Tracking the runs of the workflow🔗
Since most of the time workflows are run multiple times, it can be useful to have a
history of past runs and their results. For this bandsaw comes with a
bandsaw.tracking.tracker.TrackerExtension
.
This extension tracks information about the different parts of a workflow, be it the
run itself or the executed tasks with their result. This information is then send to
a backend where the data is stored and can be accessed and integrated into ones own
process and monitoring solution. Currently, the only available backend is the
bandsaw.tracking.filesystem.FileSystemBackend
which stores the data in json format in a local directory.
Configuration🔗
backend (bandsaw.tracking.backend.Backend)🔗
backend
is a required positional argument. It contains the pre-configured backend
instance that will be used for storing the tracking information. The object has to
inherit from type
bandsaw.tracking.backend.Backend
.
Example configuration🔗
import bandsaw
from bandsaw.tracking.tracker import TrackerExtension
from bandsaw.tracking.filesystem import FileSystemBackend
tracking_directory = '/path/to/my/tracking/directory'
configuration = bandsaw.Configuration()
configuration.add_extension(TrackerExtension(FileSystemBackend(tracking_directory)))
Backends🔗
All backends need to inherit from the base class
bandsaw.tracking.backend.Backend
which defines the interface that is being expected from the tracker extension.

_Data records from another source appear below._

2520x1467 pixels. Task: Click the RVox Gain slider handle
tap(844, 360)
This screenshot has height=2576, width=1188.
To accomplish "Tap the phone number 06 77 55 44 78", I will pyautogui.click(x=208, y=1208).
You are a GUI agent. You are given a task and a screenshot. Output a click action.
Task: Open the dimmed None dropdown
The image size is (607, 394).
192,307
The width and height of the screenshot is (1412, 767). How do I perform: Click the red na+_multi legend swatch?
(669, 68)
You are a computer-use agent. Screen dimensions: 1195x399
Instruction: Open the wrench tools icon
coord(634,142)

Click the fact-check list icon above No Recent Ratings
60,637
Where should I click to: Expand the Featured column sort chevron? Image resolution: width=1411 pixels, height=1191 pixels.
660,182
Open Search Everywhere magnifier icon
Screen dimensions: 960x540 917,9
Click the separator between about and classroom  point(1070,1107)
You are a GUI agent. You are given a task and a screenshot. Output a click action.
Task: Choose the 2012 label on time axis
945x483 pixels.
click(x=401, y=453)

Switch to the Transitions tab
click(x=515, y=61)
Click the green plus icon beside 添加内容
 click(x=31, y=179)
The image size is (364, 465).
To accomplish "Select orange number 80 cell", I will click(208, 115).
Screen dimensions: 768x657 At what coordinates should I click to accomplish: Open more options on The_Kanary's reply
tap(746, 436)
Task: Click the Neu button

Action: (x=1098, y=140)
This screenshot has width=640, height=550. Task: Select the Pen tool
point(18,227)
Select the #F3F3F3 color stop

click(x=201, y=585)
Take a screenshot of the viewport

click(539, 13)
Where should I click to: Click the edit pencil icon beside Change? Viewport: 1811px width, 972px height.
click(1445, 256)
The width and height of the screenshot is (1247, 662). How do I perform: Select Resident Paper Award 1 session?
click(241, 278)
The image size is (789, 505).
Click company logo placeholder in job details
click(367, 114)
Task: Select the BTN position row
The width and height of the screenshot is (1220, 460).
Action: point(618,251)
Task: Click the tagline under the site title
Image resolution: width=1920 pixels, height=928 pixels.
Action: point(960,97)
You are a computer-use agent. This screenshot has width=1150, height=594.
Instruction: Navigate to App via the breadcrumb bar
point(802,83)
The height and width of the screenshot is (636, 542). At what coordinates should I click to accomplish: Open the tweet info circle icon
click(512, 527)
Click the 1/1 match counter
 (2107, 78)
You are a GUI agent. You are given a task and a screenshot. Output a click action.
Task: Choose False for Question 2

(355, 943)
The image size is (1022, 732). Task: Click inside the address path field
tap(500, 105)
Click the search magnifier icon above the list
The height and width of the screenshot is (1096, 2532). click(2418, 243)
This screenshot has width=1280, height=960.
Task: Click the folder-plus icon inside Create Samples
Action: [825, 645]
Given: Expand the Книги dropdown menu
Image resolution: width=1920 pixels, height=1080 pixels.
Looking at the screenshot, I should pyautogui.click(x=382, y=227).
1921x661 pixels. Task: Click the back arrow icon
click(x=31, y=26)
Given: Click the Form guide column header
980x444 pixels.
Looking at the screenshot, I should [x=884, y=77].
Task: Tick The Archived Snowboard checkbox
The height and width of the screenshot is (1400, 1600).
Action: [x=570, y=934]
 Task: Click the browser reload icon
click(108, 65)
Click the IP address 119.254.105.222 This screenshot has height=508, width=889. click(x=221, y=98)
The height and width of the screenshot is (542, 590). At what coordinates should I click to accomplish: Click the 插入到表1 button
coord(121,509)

It defines a set of methods which take the information about the workflow:
def track_run(self, ids, run_info):
pass
def track_task(self, ids, task_info):
pass
def track_execution(self, ids, execution_info):
pass
def track_session(self, ids, session_info):
pass
def track_result(self, ids, result_info):
pass
def track_attachments(self, ids, attachments):
pass
def track_distribution_archive(self, distribution_archive):
pass
All *_infos
that are passed over are dictionaries which contain the information.
FileSystemBackend🔗
The first available backend is the
bandsaw.tracking.filesystem.FileSystemBackend
which writes the info objects to the file system. For this it takes a path to a directory
as configuration, where the individual *-info.json
files are stored.
The directory layout follows a specific schema:
.tracking/
├── runs
│  ├── 025c8e7e-6992-11ec-8e2d-48f17f64520d
│  │  ├── 0d268ac06a82654e_76560cb43662cc8f_025c8e7e-6992-11ec-8e2d-48f17f64520d
│  │  └── run-info.json
│  └── 6aa525e8-698f-11ec-8e2d-48f17f64520d
│  ├── 0d268ac06a82654e_76560cb43662cc8f_6aa525e8-698f-11ec-8e2d-48f17f64520d
│  └── run-info.json
└── tasks
└── 0d268ac06a82654e
├── 76560cb43662cc8f
│  ├── 025c8e7e-6992-11ec-8e2d-48f17f64520d
│  │  ├── attachments
│  │  │  ├── metrics.json
│  │  │  └── session.log
│  │  ├── result-info.json
│  │  └── session-info.json
│  ├── 6aa525e8-698f-11ec-8e2d-48f17f64520d
│  │  ├── attachments
│  │  │  ├── metrics.json
│  │  │  └── session.log
│  │  ├── result-info.json
│  │  └── session-info.json
│  └── execution-info.json
└── task-info.json
tasks
contains on its level a single directory for each individual task whose name
is the task_id
of the containing task. The task directory contains a single
task-info.json
file, which contains a json object with some information about this
specific tasks. Every execution of this task is stored in a separate subdirectory named
with the execution_id
of the corresponding execution. These directories contain a
execution-info.json
file with meta information about the arguments used in this
execution and subdirectories named by the run_id
for every specific run, where the
task was executed with these specific arguments.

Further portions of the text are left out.